- Given exercise
In the records, take the lines starting with the one that contains "Task: Click the shopping bag marker on" and going on through the one that contains "Action: pyautogui.click(x=344, y=310)", and change "marker" to "pin". Give back only those lines, with nothing else altered.
▼
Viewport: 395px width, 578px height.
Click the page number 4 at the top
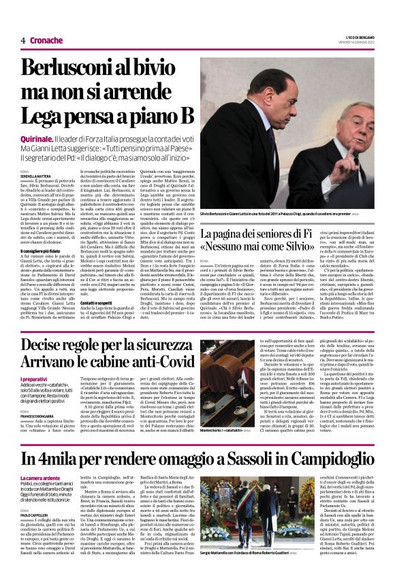coord(22,40)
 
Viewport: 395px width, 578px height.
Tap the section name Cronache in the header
coord(46,40)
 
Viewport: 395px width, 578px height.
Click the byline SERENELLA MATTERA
coord(37,176)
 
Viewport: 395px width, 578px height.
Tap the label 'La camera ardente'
coord(42,479)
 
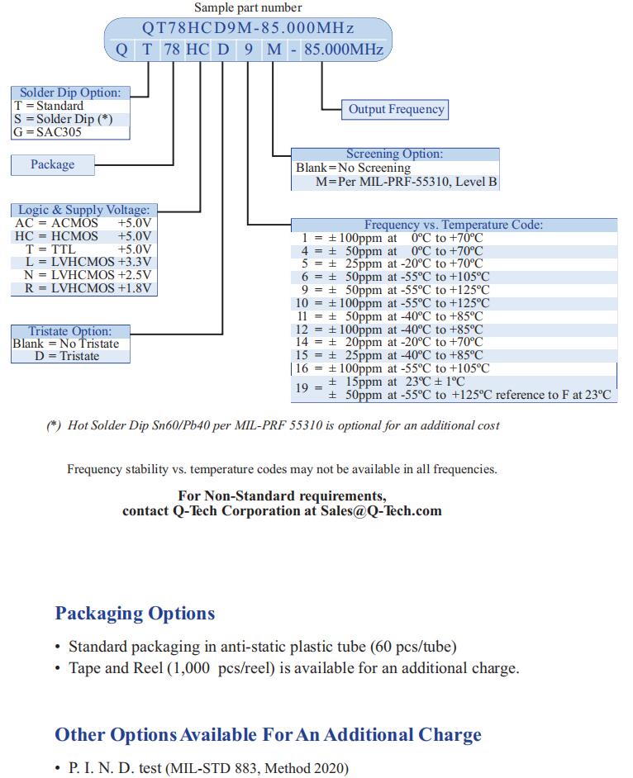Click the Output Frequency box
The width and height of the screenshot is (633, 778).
(396, 109)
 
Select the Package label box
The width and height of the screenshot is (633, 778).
(52, 164)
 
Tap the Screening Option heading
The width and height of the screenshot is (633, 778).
(394, 154)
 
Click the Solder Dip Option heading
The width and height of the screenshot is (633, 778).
(70, 93)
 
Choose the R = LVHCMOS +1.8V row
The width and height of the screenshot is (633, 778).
(83, 288)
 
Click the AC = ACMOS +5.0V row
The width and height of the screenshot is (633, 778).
(83, 223)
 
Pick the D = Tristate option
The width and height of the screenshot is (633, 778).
(67, 357)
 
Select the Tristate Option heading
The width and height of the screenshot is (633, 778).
(70, 331)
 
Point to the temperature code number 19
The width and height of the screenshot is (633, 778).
(302, 388)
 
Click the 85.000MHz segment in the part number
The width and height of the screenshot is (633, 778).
(344, 50)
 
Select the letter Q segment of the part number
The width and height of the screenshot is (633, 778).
(121, 50)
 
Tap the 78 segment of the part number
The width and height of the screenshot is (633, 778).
(172, 50)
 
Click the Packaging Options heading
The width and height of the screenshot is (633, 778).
(135, 614)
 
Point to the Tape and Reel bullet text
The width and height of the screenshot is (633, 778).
(293, 668)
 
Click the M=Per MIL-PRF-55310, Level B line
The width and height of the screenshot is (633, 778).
(406, 181)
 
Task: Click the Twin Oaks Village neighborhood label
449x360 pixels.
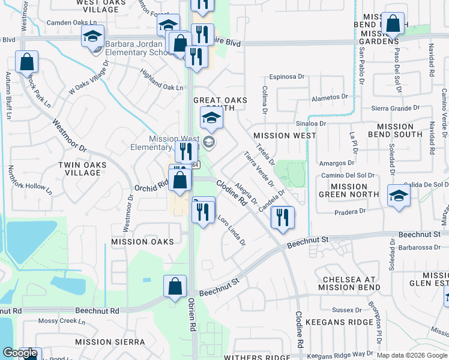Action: pyautogui.click(x=78, y=169)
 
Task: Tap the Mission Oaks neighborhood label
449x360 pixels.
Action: pyautogui.click(x=142, y=242)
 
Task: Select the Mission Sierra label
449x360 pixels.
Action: pyautogui.click(x=119, y=341)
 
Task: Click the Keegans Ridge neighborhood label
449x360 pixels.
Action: pyautogui.click(x=339, y=322)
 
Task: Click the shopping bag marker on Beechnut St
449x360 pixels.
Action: pyautogui.click(x=175, y=287)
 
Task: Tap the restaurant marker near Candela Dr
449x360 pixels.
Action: pyautogui.click(x=282, y=218)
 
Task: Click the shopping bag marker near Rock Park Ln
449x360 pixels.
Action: pyautogui.click(x=26, y=62)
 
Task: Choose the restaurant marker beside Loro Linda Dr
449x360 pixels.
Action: pyautogui.click(x=203, y=211)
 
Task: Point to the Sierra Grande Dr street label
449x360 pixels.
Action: pyautogui.click(x=395, y=109)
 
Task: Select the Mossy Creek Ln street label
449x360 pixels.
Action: pyautogui.click(x=61, y=322)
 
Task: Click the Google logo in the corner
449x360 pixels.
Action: pyautogui.click(x=20, y=353)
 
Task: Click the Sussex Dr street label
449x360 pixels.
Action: pyautogui.click(x=344, y=310)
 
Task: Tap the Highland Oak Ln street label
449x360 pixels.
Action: pyautogui.click(x=161, y=88)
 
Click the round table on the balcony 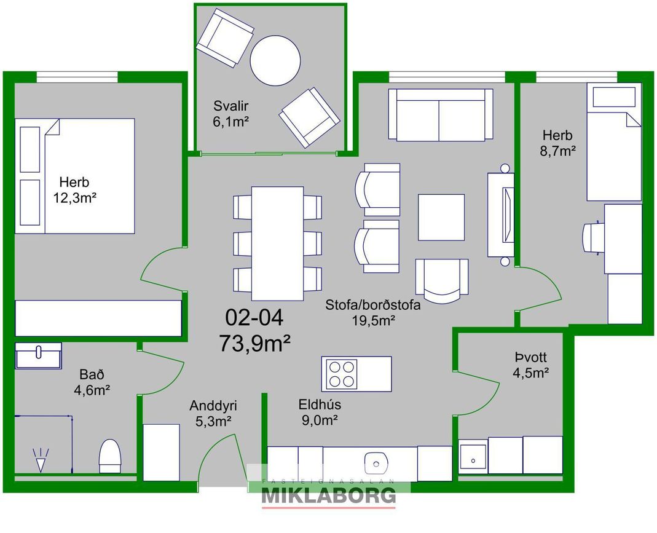click(275, 61)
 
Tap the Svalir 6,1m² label click(231, 114)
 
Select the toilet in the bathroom click(110, 456)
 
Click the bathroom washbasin click(39, 356)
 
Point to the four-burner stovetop click(341, 374)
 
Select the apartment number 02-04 click(254, 318)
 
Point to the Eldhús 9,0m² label click(320, 412)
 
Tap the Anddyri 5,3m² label click(213, 413)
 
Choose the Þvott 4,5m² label click(531, 365)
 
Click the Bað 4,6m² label click(92, 382)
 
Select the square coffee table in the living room click(441, 217)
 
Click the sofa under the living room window click(441, 114)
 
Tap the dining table click(277, 243)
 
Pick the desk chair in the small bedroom click(594, 238)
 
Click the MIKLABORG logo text click(328, 495)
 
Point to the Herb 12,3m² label click(74, 190)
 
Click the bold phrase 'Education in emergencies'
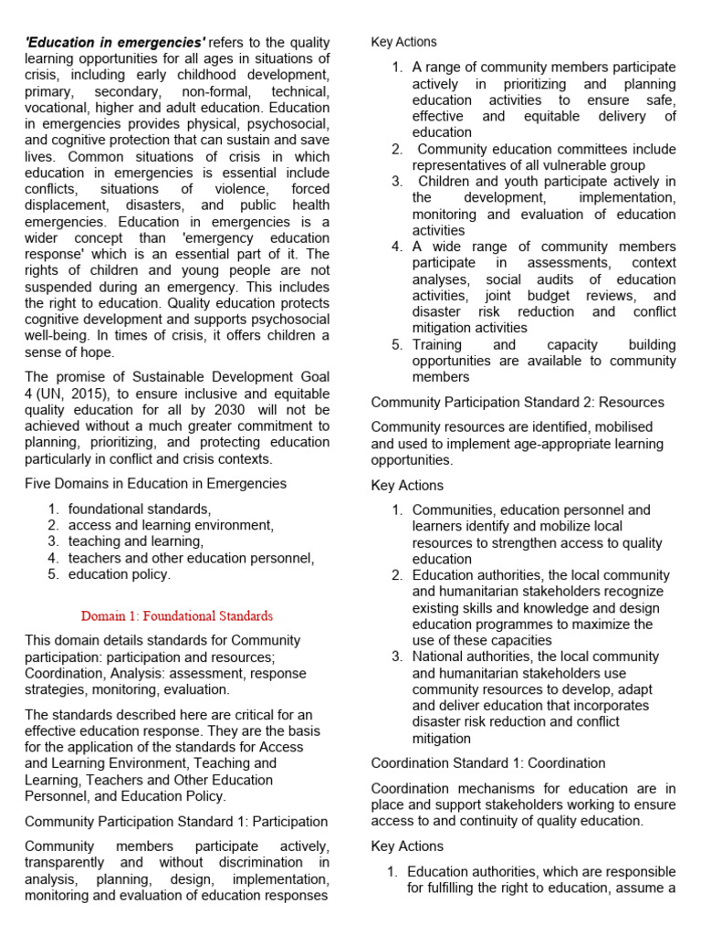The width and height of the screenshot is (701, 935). coord(115,42)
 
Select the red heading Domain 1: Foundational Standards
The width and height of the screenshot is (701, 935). coord(177,615)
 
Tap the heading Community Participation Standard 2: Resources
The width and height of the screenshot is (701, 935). coord(518,403)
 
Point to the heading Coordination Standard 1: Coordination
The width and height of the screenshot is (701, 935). coord(488,762)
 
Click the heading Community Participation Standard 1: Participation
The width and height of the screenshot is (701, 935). coord(176,822)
▲
- Task answer
Task: Click the shopping bag pin on Beechnut St
449x360 pixels.
Action: pyautogui.click(x=175, y=287)
 
Task: Tap the restaurant pin near Candela Dr
449x360 pixels.
Action: pyautogui.click(x=282, y=218)
 
Task: Click the shopping bag pin near Rock Park Ln
449x360 pixels.
Action: pyautogui.click(x=26, y=62)
 
Task: Choose the restaurant pin beside Loro Linda Dr
449x360 pixels.
Action: pyautogui.click(x=203, y=211)
 
Task: Point to the Sierra Grande Dr street label
449x360 pixels.
Action: pyautogui.click(x=395, y=109)
 
Task: Select the Mossy Creek Ln street label
449x360 pixels.
Action: pyautogui.click(x=61, y=322)
 
Task: Click the Google logo in the corner
449x360 pixels.
Action: pyautogui.click(x=20, y=353)
 
Task: Click the Sussex Dr street label
449x360 pixels.
Action: pyautogui.click(x=344, y=310)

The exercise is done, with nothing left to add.